-- WORK ORDER --
Read through the entries below and return each line with the word "will".

(Collected data entries)
■ ■ ■ ■ ■

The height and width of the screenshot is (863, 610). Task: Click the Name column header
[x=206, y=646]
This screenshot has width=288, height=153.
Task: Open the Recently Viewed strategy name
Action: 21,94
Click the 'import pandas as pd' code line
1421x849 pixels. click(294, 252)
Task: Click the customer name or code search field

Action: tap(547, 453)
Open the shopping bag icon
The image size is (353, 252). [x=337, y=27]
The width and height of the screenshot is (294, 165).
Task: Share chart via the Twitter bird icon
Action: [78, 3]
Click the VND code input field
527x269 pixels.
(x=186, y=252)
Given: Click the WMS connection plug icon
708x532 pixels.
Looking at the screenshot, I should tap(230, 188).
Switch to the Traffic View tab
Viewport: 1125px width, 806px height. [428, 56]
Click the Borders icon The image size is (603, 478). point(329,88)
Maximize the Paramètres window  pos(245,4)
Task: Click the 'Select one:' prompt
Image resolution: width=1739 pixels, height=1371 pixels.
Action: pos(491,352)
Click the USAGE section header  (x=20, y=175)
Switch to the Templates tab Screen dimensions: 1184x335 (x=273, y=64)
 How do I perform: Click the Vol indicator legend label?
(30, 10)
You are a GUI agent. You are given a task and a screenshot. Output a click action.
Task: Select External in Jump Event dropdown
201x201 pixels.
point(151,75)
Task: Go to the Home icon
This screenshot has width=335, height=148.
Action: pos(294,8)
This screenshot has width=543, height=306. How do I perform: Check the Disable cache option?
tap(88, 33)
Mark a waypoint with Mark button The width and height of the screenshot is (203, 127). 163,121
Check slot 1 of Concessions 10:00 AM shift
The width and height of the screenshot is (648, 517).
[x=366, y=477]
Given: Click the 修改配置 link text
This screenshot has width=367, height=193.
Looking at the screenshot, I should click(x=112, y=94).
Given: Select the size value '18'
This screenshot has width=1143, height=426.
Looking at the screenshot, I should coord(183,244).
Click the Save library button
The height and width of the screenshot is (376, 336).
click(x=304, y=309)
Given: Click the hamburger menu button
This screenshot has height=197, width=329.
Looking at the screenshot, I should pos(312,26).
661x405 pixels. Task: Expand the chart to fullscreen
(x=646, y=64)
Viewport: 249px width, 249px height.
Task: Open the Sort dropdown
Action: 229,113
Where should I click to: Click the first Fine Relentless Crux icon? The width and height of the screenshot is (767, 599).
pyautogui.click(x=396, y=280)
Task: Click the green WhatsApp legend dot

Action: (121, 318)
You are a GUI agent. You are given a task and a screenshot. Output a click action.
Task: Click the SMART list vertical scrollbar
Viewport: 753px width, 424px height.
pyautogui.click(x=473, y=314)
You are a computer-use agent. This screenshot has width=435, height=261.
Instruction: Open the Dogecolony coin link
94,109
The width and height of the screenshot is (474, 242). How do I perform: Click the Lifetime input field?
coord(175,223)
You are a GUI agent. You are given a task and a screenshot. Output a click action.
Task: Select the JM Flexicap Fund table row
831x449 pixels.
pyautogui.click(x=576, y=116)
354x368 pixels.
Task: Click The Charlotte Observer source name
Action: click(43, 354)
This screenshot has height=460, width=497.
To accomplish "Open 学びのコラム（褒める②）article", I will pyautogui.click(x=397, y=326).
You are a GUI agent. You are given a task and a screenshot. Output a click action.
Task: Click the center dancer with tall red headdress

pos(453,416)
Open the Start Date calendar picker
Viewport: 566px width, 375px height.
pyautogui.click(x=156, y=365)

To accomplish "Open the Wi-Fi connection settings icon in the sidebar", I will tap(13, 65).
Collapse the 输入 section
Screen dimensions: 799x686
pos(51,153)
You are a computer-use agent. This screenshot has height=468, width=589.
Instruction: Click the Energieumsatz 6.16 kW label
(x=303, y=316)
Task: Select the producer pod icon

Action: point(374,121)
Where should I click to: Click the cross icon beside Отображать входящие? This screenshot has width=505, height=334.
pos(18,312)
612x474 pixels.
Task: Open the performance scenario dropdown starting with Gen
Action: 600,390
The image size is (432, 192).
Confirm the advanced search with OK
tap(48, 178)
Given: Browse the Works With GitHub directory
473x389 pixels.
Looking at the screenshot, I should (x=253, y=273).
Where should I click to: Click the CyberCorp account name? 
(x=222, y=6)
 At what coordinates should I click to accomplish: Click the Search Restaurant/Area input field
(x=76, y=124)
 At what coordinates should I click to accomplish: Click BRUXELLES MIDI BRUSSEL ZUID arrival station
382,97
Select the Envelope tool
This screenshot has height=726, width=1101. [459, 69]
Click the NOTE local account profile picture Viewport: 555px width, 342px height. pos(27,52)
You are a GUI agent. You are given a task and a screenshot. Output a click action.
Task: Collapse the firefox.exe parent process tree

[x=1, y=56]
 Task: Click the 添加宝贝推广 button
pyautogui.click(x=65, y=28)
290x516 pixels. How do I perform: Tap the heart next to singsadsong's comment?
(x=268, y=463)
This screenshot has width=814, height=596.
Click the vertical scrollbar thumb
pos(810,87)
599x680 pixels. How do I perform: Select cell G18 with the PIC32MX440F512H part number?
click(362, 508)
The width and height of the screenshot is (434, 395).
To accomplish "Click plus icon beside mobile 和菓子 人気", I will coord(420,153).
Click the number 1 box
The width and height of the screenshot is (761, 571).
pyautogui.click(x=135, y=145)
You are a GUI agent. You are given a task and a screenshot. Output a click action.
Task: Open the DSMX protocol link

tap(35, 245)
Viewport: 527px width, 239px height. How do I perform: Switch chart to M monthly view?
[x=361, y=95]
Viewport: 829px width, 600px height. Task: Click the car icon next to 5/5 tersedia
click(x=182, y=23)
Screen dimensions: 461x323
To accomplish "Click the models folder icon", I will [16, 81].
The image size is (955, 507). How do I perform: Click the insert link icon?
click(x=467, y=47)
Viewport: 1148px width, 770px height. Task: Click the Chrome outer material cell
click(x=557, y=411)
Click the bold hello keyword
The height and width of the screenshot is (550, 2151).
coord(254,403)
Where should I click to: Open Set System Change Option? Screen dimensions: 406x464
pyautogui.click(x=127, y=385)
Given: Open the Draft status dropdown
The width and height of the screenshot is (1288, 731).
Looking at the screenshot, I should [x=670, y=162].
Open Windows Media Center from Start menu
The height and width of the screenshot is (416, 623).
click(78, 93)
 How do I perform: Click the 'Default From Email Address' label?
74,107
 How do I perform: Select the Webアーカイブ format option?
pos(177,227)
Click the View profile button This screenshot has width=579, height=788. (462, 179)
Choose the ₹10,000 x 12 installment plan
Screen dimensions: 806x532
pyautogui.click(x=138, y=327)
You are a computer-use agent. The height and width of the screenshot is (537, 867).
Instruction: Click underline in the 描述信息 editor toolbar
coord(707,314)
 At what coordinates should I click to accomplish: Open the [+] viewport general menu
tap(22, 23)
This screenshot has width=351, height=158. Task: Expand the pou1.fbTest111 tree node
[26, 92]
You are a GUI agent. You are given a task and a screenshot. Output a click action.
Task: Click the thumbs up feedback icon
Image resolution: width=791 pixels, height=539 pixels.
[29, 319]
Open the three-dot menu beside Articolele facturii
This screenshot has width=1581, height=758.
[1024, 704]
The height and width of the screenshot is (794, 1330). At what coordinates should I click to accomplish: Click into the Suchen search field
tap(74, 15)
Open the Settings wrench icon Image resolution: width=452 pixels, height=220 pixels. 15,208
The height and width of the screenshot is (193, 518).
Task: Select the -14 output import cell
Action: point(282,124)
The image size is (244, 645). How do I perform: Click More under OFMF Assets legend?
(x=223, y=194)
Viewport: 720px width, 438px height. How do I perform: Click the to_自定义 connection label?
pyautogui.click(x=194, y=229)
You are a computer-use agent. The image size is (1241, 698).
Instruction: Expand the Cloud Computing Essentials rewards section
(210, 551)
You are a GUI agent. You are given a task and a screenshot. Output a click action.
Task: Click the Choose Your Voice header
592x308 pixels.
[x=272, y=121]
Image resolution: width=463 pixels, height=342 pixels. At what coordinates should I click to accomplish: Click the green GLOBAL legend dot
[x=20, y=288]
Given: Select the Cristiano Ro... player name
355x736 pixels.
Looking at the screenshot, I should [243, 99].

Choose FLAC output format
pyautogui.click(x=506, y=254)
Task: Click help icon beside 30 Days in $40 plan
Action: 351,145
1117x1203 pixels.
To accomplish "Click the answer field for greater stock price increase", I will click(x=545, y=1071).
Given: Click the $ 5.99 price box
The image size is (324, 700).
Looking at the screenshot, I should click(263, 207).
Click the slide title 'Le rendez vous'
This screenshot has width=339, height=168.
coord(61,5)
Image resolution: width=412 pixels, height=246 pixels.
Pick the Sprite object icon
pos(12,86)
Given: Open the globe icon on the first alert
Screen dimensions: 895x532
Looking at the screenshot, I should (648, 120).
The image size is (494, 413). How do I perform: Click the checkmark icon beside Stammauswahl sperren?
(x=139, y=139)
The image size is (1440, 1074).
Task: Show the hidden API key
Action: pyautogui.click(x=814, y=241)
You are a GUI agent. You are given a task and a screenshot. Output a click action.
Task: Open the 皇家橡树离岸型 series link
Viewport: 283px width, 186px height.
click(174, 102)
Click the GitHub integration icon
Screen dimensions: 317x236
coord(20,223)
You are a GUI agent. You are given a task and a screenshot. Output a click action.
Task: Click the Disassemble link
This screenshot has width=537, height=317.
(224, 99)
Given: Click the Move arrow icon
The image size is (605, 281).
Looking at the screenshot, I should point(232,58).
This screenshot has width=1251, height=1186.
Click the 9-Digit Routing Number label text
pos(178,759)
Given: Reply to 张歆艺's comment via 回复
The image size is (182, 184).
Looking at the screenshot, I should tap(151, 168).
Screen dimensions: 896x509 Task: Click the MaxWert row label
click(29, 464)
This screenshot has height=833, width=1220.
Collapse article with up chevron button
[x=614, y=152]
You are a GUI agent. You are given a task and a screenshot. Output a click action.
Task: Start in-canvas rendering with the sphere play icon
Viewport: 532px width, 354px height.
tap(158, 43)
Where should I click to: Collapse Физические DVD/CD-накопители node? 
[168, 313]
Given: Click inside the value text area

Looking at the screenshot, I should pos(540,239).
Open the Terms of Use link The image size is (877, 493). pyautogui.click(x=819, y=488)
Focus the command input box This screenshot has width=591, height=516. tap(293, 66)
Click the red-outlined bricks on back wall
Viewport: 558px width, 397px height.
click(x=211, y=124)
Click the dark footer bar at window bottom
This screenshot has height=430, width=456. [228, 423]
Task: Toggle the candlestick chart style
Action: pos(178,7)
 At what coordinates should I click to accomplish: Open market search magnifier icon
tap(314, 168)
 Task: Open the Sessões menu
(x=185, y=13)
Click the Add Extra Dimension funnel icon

■ ■ ■ ■ ■

-- COMPLETED TASK --
To accomplish "Open 学びのコラム（褒める②）article", I will pyautogui.click(x=397, y=326).
To accomplish "Open the Wi-Fi connection settings icon in the sidebar", I will tap(13, 65).
To accomplish "Click plus icon beside mobile 和菓子 人気", I will coord(420,153).
To accomplish "Click the models folder icon", I will [16, 81].
To accomplish "Click the answer field for greater stock price increase", I will click(x=545, y=1071).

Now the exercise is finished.